## Short exercise
Can you rewrite the lines below as a numbered list, leaving out any blank ones?

Collected data
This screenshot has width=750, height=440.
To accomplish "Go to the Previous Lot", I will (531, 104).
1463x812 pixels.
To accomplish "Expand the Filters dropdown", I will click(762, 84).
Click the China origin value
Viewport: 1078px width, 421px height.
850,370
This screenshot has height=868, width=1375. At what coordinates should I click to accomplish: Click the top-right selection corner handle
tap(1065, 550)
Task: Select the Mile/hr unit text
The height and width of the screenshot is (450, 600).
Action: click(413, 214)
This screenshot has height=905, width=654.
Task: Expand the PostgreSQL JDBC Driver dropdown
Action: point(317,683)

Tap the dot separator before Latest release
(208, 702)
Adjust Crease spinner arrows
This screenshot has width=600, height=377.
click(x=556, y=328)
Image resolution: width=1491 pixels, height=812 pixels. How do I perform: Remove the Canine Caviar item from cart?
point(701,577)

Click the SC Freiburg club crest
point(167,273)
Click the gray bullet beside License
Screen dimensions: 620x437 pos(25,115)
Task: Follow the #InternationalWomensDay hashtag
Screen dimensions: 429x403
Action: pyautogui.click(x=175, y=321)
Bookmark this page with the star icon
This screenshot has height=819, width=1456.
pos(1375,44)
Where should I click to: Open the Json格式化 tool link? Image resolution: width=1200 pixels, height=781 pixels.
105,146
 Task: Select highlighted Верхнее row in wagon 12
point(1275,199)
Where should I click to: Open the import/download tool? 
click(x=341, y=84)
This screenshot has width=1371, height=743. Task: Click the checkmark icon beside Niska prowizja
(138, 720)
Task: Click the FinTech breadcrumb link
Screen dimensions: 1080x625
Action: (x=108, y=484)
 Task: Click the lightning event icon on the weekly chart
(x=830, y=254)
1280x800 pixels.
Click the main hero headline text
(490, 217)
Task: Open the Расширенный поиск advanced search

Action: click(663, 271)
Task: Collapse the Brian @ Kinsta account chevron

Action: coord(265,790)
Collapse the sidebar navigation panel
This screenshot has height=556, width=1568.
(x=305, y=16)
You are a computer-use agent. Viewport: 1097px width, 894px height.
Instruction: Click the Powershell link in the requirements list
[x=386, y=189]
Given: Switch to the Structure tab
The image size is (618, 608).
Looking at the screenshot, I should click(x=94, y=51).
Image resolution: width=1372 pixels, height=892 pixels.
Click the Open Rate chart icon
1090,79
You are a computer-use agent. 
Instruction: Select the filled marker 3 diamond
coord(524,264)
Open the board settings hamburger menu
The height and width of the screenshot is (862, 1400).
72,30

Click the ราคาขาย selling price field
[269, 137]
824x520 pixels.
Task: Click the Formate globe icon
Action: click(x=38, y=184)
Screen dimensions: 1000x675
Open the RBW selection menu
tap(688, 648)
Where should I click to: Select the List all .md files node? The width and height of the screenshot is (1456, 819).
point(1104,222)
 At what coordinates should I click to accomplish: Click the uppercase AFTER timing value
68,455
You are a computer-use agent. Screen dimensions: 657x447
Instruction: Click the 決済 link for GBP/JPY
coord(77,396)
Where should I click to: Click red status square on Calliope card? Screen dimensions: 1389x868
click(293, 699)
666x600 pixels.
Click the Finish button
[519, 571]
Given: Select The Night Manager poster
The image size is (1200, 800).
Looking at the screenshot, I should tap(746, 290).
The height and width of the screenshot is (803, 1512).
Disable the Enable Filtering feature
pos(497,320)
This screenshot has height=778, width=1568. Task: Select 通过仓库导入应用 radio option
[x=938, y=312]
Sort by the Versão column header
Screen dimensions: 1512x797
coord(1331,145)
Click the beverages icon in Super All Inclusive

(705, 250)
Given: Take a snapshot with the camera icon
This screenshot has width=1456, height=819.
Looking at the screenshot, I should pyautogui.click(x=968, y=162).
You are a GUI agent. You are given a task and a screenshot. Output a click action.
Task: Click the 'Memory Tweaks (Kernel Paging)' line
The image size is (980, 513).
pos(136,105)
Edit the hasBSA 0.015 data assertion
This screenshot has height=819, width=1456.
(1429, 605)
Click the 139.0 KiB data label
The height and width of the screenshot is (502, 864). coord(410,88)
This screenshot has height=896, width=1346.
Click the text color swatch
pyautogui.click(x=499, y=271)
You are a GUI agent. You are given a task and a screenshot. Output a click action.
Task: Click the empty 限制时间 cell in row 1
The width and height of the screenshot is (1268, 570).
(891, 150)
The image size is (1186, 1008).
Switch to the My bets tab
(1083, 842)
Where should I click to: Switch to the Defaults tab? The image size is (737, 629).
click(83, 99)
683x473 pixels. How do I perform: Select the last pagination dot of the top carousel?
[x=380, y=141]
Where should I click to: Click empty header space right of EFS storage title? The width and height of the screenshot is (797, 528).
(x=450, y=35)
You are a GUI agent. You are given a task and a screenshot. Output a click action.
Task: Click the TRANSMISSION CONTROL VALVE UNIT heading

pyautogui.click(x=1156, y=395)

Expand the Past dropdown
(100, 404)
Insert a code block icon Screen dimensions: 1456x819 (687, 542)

## Full solution
1. This screenshot has width=750, height=440.
2. To accomplish "Go to the Previous Lot", I will (531, 104).
3. 1463x812 pixels.
4. To accomplish "Expand the Filters dropdown", I will click(762, 84).
5. Click the China origin value
6. Viewport: 1078px width, 421px height.
7. 850,370
8. This screenshot has height=868, width=1375. At what coordinates should I click to accomplish: Click the top-right selection corner handle
9. tap(1065, 550)
10. Task: Select the Mile/hr unit text
11. The height and width of the screenshot is (450, 600).
12. Action: click(413, 214)
13. This screenshot has height=905, width=654.
14. Task: Expand the PostgreSQL JDBC Driver dropdown
15. Action: point(317,683)
16. Tap the dot separator before Latest release
17. (208, 702)
18. Adjust Crease spinner arrows
19. This screenshot has width=600, height=377.
20. click(x=556, y=328)
21. Image resolution: width=1491 pixels, height=812 pixels. How do I perform: Remove the Canine Caviar item from cart?
22. point(701,577)
23. Click the SC Freiburg club crest
24. point(167,273)
25. Click the gray bullet beside License
26. Screen dimensions: 620x437 pos(25,115)
27. Task: Follow the #InternationalWomensDay hashtag
28. Screen dimensions: 429x403
29. Action: pyautogui.click(x=175, y=321)
30. Bookmark this page with the star icon
31. This screenshot has height=819, width=1456.
32. pos(1375,44)
33. Where should I click to: Open the Json格式化 tool link? Image resolution: width=1200 pixels, height=781 pixels.
34. 105,146
35.  Task: Select highlighted Верхнее row in wagon 12
36. point(1275,199)
37. Where should I click to: Open the import/download tool? 
38. click(x=341, y=84)
39. This screenshot has width=1371, height=743. Task: Click the checkmark icon beside Niska prowizja
40. (138, 720)
41. Task: Click the FinTech breadcrumb link
42. Screen dimensions: 1080x625
43. Action: (x=108, y=484)
44.  Task: Click the lightning event icon on the weekly chart
45. (x=830, y=254)
46. 1280x800 pixels.
47. Click the main hero headline text
48. (490, 217)
49. Task: Open the Расширенный поиск advanced search
50. Action: click(663, 271)
51. Task: Collapse the Brian @ Kinsta account chevron
52. Action: coord(265,790)
53. Collapse the sidebar navigation panel
54. This screenshot has height=556, width=1568.
55. (x=305, y=16)
56. You are a computer-use agent. Viewport: 1097px width, 894px height.
57. Instruction: Click the Powershell link in the requirements list
58. [x=386, y=189]
59. Given: Switch to the Structure tab
60. The image size is (618, 608).
61. Looking at the screenshot, I should click(x=94, y=51).
62. Image resolution: width=1372 pixels, height=892 pixels.
63. Click the Open Rate chart icon
64. 1090,79
65. You are a computer-use agent. 
66. Instruction: Select the filled marker 3 diamond
67. coord(524,264)
68. Open the board settings hamburger menu
69. The height and width of the screenshot is (862, 1400).
70. 72,30
71. Click the ราคาขาย selling price field
72. [269, 137]
73. 824x520 pixels.
74. Task: Click the Formate globe icon
75. Action: click(x=38, y=184)
76. Screen dimensions: 1000x675
77. Open the RBW selection menu
78. tap(688, 648)
79. Where should I click to: Select the List all .md files node? The width and height of the screenshot is (1456, 819).
80. point(1104,222)
81.  At what coordinates should I click to accomplish: Click the uppercase AFTER timing value
82. 68,455
83. You are a computer-use agent. Screen dimensions: 657x447
84. Instruction: Click the 決済 link for GBP/JPY
85. coord(77,396)
86. Where should I click to: Click red status square on Calliope card? Screen dimensions: 1389x868
87. click(293, 699)
88. 666x600 pixels.
89. Click the Finish button
90. [519, 571]
91. Given: Select The Night Manager poster
92. The image size is (1200, 800).
93. Looking at the screenshot, I should tap(746, 290).
94. The height and width of the screenshot is (803, 1512).
95. Disable the Enable Filtering feature
96. pos(497,320)
97. This screenshot has height=778, width=1568. Task: Select 通过仓库导入应用 radio option
98. [x=938, y=312]
99. Sort by the Versão column header
100. Screen dimensions: 1512x797
101. coord(1331,145)
102. Click the beverages icon in Super All Inclusive
103. (705, 250)
104. Given: Take a snapshot with the camera icon
105. This screenshot has width=1456, height=819.
106. Looking at the screenshot, I should pyautogui.click(x=968, y=162).
107. You are a GUI agent. You are given a task and a screenshot. Output a click action.
108. Task: Click the 'Memory Tweaks (Kernel Paging)' line
109. The image size is (980, 513).
110. pos(136,105)
111. Edit the hasBSA 0.015 data assertion
112. This screenshot has height=819, width=1456.
113. (1429, 605)
114. Click the 139.0 KiB data label
115. The height and width of the screenshot is (502, 864). coord(410,88)
116. This screenshot has height=896, width=1346.
117. Click the text color swatch
118. pyautogui.click(x=499, y=271)
119. You are a GUI agent. You are given a task and a screenshot. Output a click action.
120. Task: Click the empty 限制时间 cell in row 1
121. The width and height of the screenshot is (1268, 570).
122. (891, 150)
123. The image size is (1186, 1008).
124. Switch to the My bets tab
125. (1083, 842)
126. Where should I click to: Switch to the Defaults tab? The image size is (737, 629).
127. click(83, 99)
128. 683x473 pixels. How do I perform: Select the last pagination dot of the top carousel?
129. [x=380, y=141]
130. Where should I click to: Click empty header space right of EFS storage title? The width and height of the screenshot is (797, 528).
131. (x=450, y=35)
132. You are a GUI agent. You are given a task and a screenshot. Output a click action.
133. Task: Click the TRANSMISSION CONTROL VALVE UNIT heading
134. pyautogui.click(x=1156, y=395)
135. Expand the Past dropdown
136. (100, 404)
137. Insert a code block icon Screen dimensions: 1456x819 (687, 542)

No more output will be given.